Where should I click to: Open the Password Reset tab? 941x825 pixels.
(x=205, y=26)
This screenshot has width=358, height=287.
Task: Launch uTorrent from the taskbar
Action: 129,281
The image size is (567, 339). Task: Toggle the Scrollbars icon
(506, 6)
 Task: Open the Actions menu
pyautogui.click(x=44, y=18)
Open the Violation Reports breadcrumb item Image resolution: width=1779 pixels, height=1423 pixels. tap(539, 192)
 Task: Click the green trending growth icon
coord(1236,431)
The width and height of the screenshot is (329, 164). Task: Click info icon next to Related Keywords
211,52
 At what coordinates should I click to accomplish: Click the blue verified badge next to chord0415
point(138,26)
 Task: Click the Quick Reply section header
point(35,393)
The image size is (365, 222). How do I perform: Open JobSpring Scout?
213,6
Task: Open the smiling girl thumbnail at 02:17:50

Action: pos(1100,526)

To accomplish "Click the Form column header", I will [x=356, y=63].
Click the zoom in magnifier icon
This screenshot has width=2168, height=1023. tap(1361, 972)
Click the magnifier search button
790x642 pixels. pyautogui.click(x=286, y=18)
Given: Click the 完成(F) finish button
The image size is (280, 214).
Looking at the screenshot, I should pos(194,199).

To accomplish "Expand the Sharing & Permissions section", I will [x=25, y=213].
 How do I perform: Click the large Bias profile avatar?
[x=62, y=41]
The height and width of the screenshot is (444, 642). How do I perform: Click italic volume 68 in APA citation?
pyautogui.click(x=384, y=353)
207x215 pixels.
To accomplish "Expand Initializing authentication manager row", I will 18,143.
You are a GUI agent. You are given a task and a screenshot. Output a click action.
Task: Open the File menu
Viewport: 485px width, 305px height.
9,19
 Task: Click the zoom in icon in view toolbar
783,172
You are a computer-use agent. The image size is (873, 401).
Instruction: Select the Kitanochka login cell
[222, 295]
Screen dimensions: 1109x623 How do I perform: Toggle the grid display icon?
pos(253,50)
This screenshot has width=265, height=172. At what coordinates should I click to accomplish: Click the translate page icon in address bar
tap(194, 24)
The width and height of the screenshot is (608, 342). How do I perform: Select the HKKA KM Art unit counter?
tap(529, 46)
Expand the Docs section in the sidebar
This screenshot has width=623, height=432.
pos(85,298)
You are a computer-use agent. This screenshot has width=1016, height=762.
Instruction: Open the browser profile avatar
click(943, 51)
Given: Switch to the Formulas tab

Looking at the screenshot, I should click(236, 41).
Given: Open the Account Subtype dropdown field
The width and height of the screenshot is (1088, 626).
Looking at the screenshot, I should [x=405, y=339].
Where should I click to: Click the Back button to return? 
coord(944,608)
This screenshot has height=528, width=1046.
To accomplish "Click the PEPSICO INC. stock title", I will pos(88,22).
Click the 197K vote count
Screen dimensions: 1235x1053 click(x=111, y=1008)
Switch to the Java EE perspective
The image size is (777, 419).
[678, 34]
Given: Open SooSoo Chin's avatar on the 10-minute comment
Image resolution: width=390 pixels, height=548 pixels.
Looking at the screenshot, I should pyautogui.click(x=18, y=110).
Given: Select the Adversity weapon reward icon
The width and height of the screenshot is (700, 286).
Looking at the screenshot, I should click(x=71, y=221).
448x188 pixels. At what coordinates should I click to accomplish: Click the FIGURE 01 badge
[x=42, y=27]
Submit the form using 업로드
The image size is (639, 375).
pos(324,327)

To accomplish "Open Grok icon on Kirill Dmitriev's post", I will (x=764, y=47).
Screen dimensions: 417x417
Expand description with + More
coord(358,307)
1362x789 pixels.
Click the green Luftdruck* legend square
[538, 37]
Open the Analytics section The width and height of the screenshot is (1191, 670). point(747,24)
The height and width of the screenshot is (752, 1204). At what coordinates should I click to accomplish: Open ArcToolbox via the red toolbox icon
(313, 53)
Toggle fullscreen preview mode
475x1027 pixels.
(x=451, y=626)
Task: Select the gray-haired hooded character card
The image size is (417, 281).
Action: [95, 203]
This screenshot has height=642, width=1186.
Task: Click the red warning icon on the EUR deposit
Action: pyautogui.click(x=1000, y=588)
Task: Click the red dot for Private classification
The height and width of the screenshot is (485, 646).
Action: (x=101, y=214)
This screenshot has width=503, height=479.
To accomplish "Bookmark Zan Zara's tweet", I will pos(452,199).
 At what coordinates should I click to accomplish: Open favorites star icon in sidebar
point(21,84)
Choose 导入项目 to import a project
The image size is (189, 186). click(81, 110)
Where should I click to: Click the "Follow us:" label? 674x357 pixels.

**WHAT IS BEING ASKED:** Rewrite all the data above, replacing "Kitanochka" with "Guest" and leaving everything else unchanged.

**EXERCISE OUTPUT:**
Where should I click to: Open the Password Reset tab? 941x825 pixels.
(x=205, y=26)
This screenshot has width=358, height=287.
Task: Launch uTorrent from the taskbar
Action: 129,281
The image size is (567, 339). Task: Toggle the Scrollbars icon
(506, 6)
 Task: Open the Actions menu
pyautogui.click(x=44, y=18)
Open the Violation Reports breadcrumb item Image resolution: width=1779 pixels, height=1423 pixels. tap(539, 192)
 Task: Click the green trending growth icon
coord(1236,431)
The width and height of the screenshot is (329, 164). Task: Click info icon next to Related Keywords
211,52
 At what coordinates should I click to accomplish: Click the blue verified badge next to chord0415
point(138,26)
 Task: Click the Quick Reply section header
point(35,393)
The image size is (365, 222). How do I perform: Open JobSpring Scout?
213,6
Task: Open the smiling girl thumbnail at 02:17:50

Action: pos(1100,526)

To accomplish "Click the Form column header", I will [x=356, y=63].
Click the zoom in magnifier icon
This screenshot has width=2168, height=1023. tap(1361, 972)
Click the magnifier search button
790x642 pixels. pyautogui.click(x=286, y=18)
Given: Click the 完成(F) finish button
The image size is (280, 214).
Looking at the screenshot, I should pos(194,199).

To accomplish "Expand the Sharing & Permissions section", I will [x=25, y=213].
 How do I perform: Click the large Bias profile avatar?
[x=62, y=41]
The height and width of the screenshot is (444, 642). How do I perform: Click italic volume 68 in APA citation?
pyautogui.click(x=384, y=353)
207x215 pixels.
To accomplish "Expand Initializing authentication manager row", I will 18,143.
You are a GUI agent. You are given a task and a screenshot. Output a click action.
Task: Open the File menu
Viewport: 485px width, 305px height.
9,19
 Task: Click the zoom in icon in view toolbar
783,172
You are a computer-use agent. The image size is (873, 401).
Instruction: Select the Guest login cell
[222, 295]
Screen dimensions: 1109x623 How do I perform: Toggle the grid display icon?
pos(253,50)
This screenshot has width=265, height=172. At what coordinates should I click to accomplish: Click the translate page icon in address bar
tap(194, 24)
The width and height of the screenshot is (608, 342). How do I perform: Select the HKKA KM Art unit counter?
tap(529, 46)
Expand the Docs section in the sidebar
This screenshot has width=623, height=432.
pos(85,298)
You are a computer-use agent. This screenshot has width=1016, height=762.
Instruction: Open the browser profile avatar
click(943, 51)
Given: Switch to the Formulas tab

Looking at the screenshot, I should click(236, 41).
Given: Open the Account Subtype dropdown field
The width and height of the screenshot is (1088, 626).
Looking at the screenshot, I should [x=405, y=339].
Where should I click to: Click the Back button to return? 
coord(944,608)
This screenshot has height=528, width=1046.
To accomplish "Click the PEPSICO INC. stock title", I will pos(88,22).
Click the 197K vote count
Screen dimensions: 1235x1053 click(x=111, y=1008)
Switch to the Java EE perspective
The image size is (777, 419).
[678, 34]
Given: Open SooSoo Chin's avatar on the 10-minute comment
Image resolution: width=390 pixels, height=548 pixels.
Looking at the screenshot, I should pyautogui.click(x=18, y=110).
Given: Select the Adversity weapon reward icon
The width and height of the screenshot is (700, 286).
Looking at the screenshot, I should click(x=71, y=221).
448x188 pixels. At what coordinates should I click to accomplish: Click the FIGURE 01 badge
[x=42, y=27]
Submit the form using 업로드
The image size is (639, 375).
pos(324,327)

To accomplish "Open Grok icon on Kirill Dmitriev's post", I will (x=764, y=47).
Screen dimensions: 417x417
Expand description with + More
coord(358,307)
1362x789 pixels.
Click the green Luftdruck* legend square
[538, 37]
Open the Analytics section The width and height of the screenshot is (1191, 670). point(747,24)
The height and width of the screenshot is (752, 1204). At what coordinates should I click to accomplish: Open ArcToolbox via the red toolbox icon
(313, 53)
Toggle fullscreen preview mode
475x1027 pixels.
(x=451, y=626)
Task: Select the gray-haired hooded character card
The image size is (417, 281).
Action: [95, 203]
This screenshot has height=642, width=1186.
Task: Click the red warning icon on the EUR deposit
Action: pyautogui.click(x=1000, y=588)
Task: Click the red dot for Private classification
The height and width of the screenshot is (485, 646).
Action: (x=101, y=214)
This screenshot has width=503, height=479.
To accomplish "Bookmark Zan Zara's tweet", I will pos(452,199).
 At what coordinates should I click to accomplish: Open favorites star icon in sidebar
point(21,84)
Choose 导入项目 to import a project
The image size is (189, 186). click(81, 110)
Where should I click to: Click the "Follow us:" label? 674x357 pixels.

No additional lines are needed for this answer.